There are many things I do not like about Christmas. A lot of this is the shopping frenzy. For a few years now, I've done all my Christmas shopping online, but I still hate having to pop into Boots for a sandwich or whatever near Christmas as I end up queueing with all the stupid people. Luckily this year, it looks like I might be abroad for the worst part of it.
Also, I hate how they change the words of carols to be more politically correct. "And warring humankind hears not the love song which they bring. Oh hush the noise of human strife..." Oh fuck off. It's usually men fighting anyway. Unless you're in Coalville on a Friday night.

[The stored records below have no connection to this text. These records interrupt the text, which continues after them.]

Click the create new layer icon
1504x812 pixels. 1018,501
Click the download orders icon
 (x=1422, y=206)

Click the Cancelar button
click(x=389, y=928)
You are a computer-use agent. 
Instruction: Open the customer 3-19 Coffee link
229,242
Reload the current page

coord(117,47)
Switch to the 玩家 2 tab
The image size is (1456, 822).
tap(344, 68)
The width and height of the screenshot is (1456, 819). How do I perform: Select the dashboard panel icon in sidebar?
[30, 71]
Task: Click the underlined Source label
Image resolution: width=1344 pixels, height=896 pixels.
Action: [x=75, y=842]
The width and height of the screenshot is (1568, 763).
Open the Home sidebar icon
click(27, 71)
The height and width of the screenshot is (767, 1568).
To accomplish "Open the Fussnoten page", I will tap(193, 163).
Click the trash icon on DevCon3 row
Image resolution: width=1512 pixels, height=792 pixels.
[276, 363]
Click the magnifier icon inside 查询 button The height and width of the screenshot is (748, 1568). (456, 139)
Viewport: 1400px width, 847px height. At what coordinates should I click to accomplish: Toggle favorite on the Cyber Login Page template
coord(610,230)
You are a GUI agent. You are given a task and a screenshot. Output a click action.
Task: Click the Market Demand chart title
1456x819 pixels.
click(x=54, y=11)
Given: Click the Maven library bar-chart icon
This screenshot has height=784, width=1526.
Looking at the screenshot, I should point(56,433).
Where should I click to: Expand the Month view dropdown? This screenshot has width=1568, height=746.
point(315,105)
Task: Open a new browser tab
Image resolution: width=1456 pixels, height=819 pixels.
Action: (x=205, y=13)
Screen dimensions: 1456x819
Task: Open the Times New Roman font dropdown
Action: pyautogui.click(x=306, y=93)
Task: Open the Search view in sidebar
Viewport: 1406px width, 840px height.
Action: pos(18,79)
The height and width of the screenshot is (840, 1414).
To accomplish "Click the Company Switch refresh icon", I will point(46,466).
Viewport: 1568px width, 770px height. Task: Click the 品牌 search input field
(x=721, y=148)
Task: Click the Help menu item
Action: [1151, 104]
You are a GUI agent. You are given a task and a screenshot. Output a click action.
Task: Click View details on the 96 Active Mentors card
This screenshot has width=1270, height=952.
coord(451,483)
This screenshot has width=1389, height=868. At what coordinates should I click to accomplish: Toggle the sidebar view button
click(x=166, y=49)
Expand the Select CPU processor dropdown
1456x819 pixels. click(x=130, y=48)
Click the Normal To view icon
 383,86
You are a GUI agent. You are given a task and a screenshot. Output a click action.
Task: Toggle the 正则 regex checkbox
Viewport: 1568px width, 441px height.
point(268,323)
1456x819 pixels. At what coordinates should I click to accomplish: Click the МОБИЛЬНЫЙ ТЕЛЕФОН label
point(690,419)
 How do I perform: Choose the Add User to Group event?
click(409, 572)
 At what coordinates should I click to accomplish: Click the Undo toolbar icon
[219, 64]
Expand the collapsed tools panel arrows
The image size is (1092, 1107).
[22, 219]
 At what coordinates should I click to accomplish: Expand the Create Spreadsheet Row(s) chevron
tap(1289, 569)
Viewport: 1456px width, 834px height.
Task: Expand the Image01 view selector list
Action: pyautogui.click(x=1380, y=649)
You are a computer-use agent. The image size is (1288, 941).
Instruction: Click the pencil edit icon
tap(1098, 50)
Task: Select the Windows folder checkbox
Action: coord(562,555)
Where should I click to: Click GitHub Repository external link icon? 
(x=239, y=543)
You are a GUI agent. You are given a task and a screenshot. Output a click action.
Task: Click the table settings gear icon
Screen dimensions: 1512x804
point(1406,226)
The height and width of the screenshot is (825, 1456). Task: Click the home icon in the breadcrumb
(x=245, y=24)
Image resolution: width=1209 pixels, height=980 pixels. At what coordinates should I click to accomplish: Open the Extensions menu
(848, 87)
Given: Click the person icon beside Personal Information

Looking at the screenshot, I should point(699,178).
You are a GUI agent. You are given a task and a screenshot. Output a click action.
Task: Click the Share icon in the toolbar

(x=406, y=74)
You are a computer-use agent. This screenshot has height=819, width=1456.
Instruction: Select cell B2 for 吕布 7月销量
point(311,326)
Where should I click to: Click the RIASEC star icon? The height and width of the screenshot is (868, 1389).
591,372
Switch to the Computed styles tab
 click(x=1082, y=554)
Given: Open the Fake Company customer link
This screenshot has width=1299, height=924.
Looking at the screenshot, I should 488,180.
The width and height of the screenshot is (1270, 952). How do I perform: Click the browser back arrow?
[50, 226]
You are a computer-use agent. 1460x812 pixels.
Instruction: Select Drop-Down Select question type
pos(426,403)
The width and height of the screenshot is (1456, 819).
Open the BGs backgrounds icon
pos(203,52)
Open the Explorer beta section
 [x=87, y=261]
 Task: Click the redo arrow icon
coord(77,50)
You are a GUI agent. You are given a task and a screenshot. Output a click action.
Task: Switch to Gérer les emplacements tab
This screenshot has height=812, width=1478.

Anyway, yesterday, yesterday, barely scraping into November, I was at Liverpool Street tube station. There was a busker, who I've often heard at Chancery Lane... he's blind... and whistles. Badly. This is annoying enough when he does "Greensleeves" or a selection from The Sound of Music. Last night I was treated to an out-of-tune version of "The Holly and The Ivy".
It's early November! The fucker. Still, he didn't see me make off with his little hat full of money, so there's a silver lining to every cloud.
Thursday, November 01, 2007
Freeze frame
I am defrosting the freezer*.
That is all.
* This may be because I accidentally left it half open because maybe I'm not quite as responsible as other proper grown ups.